In a September 2020 interview with detectives, Miller confessed to stealing from the fire company, saying it was to support his daughter and four grandchildren, charging documents state.

According to court records, Miller had an arraignment scheduled for Jan. 22, but that hearing was waived. There haven't been any hearings in the case since, and no future court dates are scheduled.

Miller remains free on $15,000 bail.

"At the end of the day, I feel bad for the residents because this hurts the taxpayers — this hurts the residents," Amspacher said. "And at the end, it was the downfall of our fire company."

The 122-year-old Liberty Fire Co. disbanded in January, three months after Miller was charged.

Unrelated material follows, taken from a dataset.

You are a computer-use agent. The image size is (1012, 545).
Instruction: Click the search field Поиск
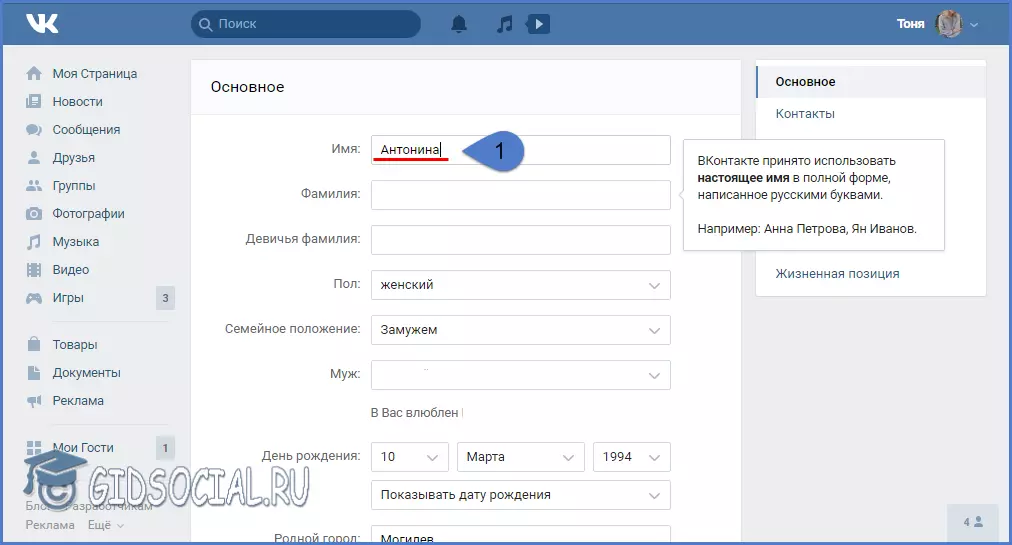coord(305,24)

Miller had also been accused of embezzlement while serving as Liberty Fire Co. chief in the 1990s.

According to a May 4, 1995, article published in The York Dispatch, Miller admitted to stealing $950 from a bank account for his company's junior firefighters program between November 1991 and June 1992. He later repaid the money and was not criminally charged for the incident.

Miller was also serving as a borough council member at that time, and he refused to resign after admitting to the theft despite a near-unanimous vote from the board asking him to step down.

His brother, Mike, defeated him in the fire company's leadership vote that year.

Hinkle said Steven Miller was even expelled from the fire company after the incident, but he returned sometime before 2004.

"The people (in the fire company) had changed a great deal, so not a lot of people were aware of that issue," she said. "Those that were, I guess, thought it was not a big deal."